- Reign: 1788–1823
- Predecessor: Ibrahim Pasha Gjinolli
- Successor: Jashar Pasha Gjinolli
- Known for: Consolidation of local power, defence of Ottoman authority in the Balkans
- Born: 1760 Vilayet of Kosovo, Ottoman Empire
- Died: 19 December 1823 Vilayet of Kosovo, Ottoman Empire
- Noble family: Gjinolli family
- Occupation: Ottoman official, military commander
- Allegiance: Ottoman Empire
- Rank: Sanjakbey of Skopje
- Commands: Army of ~10,000 men
- Conflicts: First and Second Serbian Uprisings
- Relations: Jashar Pasha Gjinolli (Grandson)

= Maliq Pasha Gjinolli =

Albanian military commander (1760–1824)

Maliq Pasha Gjinolli (1760–1824) was one of the most well-known figures of the noble Gjinolli family, which played a decisive role in the political, military, and administrative life of Kosovo at the end of the 18th century and the beginning of the 19th century. He served as sanjakbey of the Sanjak of Skopje, an important administrative position in the Ottoman Empire, under whose jurisdiction fell three kadiluks: Pristina, Vushtrri, and Novo Brdo. Pristina, where the center of his power was located, was transformed during his rule into a significant political and economic hub.

== Overview ==
Maliq Gjinolli managed to obtain the title of Pasha during the Austro-Turkish wars of 1778–1791. In the military confrontation in Bërzaske with the Serbian insurgents, he captured their leader Koçu Angjelković alive and as a reward from Sultan Selim III received the title of Pasha.

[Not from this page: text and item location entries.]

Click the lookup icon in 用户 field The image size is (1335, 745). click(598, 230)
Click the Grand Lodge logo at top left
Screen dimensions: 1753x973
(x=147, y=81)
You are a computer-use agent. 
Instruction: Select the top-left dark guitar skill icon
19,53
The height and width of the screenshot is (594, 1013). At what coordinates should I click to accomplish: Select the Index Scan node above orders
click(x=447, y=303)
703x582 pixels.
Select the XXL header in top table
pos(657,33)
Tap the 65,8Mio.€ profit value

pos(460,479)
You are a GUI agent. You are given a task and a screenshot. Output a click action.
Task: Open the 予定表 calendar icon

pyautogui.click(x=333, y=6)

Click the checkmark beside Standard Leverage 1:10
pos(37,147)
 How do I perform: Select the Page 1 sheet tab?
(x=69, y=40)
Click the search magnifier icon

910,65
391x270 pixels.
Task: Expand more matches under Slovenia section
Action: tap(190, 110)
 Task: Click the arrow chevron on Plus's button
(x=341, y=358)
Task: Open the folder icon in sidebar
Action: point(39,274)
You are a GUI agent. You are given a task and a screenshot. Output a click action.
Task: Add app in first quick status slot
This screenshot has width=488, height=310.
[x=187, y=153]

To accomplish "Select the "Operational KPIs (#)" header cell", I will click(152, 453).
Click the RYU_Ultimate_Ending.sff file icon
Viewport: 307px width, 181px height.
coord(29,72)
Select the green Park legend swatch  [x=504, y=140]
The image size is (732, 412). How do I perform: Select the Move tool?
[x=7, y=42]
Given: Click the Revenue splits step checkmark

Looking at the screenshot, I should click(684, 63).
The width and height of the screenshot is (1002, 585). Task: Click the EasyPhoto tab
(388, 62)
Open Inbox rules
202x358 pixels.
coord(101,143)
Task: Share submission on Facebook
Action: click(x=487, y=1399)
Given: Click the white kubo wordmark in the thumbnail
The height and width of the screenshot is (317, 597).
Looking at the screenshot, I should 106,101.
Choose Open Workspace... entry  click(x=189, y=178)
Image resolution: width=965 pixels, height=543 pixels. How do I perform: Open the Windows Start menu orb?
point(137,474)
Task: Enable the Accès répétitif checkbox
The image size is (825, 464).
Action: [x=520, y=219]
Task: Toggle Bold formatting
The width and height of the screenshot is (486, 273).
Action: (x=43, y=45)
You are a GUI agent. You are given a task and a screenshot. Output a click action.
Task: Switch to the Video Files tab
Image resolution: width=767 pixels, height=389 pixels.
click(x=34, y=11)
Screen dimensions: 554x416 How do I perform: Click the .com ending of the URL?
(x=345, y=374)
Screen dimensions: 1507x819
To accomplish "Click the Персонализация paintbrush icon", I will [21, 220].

Maliq Pasha and his contemporary, Mahmut Pasha Rrotulla, the mutasarrif of Prizren, benefited from the internal crises of the Ottoman Empire and developments in Albania to consolidate their local power. At a time when the central Ottoman government was weakening, the sultan was forced to tolerate the growing power of local beys, including the Gjinollis. In this context, Maliq Pasha raised a regular army of around 10,000 soldiers (8,000 infantry and 2,000 cavalry) establishing a significant force in the region.

He actively participated in the suppression of the First Serbian Uprising in 1804 and the Second in 1815, intervening militarily in support of Ottoman authority. One of his most notable actions was the intervention to rescue Osman Pasha from the Serbian siege in Novi Pazar in 1809. Folk songs commemorating his military successes have been preserved, embedding his legacy in popular memory.
At the height of its power, the Gjinolli family owned around 16,000 hectares of land across the Kosovo Plain, Anamorava, Vranje, Preševo and other strategic regions. Their de facto autonomy from Ottoman authority was further strengthened through alliances with other prominent Albanian figures of the time, such as Ali Pasha Tepelena and the pashas of Shkodra. These connections aimed to create broader autonomy for the Albanian vilayets within the Ottoman Empire.
Maliq Pasha died in 1824, leaving behind an important political legacy and a consolidated local power structure, which continued to exist for a time under successors such as Jashar Pasha Gjinolli. He remains one of the most prominent representatives of the Albanian feudal aristocracy in Ottoman Kosovo.